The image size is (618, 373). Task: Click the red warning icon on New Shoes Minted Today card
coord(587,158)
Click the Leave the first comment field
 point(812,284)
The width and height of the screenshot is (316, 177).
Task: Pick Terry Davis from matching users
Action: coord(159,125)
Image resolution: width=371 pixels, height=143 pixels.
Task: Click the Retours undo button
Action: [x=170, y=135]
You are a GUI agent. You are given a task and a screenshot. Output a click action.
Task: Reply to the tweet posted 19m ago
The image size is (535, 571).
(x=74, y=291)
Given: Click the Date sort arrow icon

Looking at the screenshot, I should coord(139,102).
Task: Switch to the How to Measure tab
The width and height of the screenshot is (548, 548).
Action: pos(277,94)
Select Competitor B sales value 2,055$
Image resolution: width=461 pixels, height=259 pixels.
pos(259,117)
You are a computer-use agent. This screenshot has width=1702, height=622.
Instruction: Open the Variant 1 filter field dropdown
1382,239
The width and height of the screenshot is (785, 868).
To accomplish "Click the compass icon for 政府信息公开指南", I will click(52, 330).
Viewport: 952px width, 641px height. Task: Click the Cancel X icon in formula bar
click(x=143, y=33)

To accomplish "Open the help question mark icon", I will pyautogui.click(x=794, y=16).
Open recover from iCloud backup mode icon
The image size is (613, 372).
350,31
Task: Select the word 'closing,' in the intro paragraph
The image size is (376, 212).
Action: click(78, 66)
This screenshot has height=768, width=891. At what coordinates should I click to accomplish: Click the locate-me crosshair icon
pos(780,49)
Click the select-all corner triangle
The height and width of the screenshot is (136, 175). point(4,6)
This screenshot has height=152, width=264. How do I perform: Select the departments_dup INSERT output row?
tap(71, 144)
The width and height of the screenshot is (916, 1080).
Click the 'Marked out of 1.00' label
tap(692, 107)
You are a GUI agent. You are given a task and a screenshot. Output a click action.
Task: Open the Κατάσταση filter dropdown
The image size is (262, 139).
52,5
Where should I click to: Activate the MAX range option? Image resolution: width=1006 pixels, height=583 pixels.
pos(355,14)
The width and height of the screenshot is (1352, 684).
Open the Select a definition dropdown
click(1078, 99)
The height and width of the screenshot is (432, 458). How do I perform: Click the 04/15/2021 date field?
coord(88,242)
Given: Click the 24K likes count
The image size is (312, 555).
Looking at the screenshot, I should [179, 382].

◇ ◇ ◇ ◇ ◇ ◇ ◇

**Activity**
All lines from the one that contains "The height and width of the screenshot is (432, 458)." to the last line above must be given again exactly, with both included and nothing added.

**Solved exercise**
The height and width of the screenshot is (432, 458). How do I perform: Click the 04/15/2021 date field?
coord(88,242)
Given: Click the 24K likes count
The image size is (312, 555).
Looking at the screenshot, I should [179, 382].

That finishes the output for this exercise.